• What you have to do
The result should be the lines from the one holding "Task: Click the green 2026 January data point" to the final line of the records, retyped exactly.
┄┄┄┄┄┄
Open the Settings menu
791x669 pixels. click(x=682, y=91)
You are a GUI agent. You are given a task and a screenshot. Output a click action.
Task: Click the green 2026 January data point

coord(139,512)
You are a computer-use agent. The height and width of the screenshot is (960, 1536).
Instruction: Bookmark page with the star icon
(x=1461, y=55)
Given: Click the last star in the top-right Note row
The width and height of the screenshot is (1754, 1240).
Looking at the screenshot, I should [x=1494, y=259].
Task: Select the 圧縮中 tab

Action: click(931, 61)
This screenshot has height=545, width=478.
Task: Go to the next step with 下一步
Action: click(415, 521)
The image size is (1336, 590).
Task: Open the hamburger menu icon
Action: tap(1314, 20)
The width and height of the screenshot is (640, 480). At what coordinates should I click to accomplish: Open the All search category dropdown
┄┄┄┄┄┄
• Solution below
Task: Click the green 2026 January data point

coord(139,512)
You are a computer-use agent. The height and width of the screenshot is (960, 1536).
Instruction: Bookmark page with the star icon
(x=1461, y=55)
Given: Click the last star in the top-right Note row
The width and height of the screenshot is (1754, 1240).
Looking at the screenshot, I should [x=1494, y=259].
Task: Select the 圧縮中 tab

Action: click(931, 61)
This screenshot has height=545, width=478.
Task: Go to the next step with 下一步
Action: click(415, 521)
The image size is (1336, 590).
Task: Open the hamburger menu icon
Action: tap(1314, 20)
The width and height of the screenshot is (640, 480). At what coordinates should I click to accomplish: Open the All search category dropdown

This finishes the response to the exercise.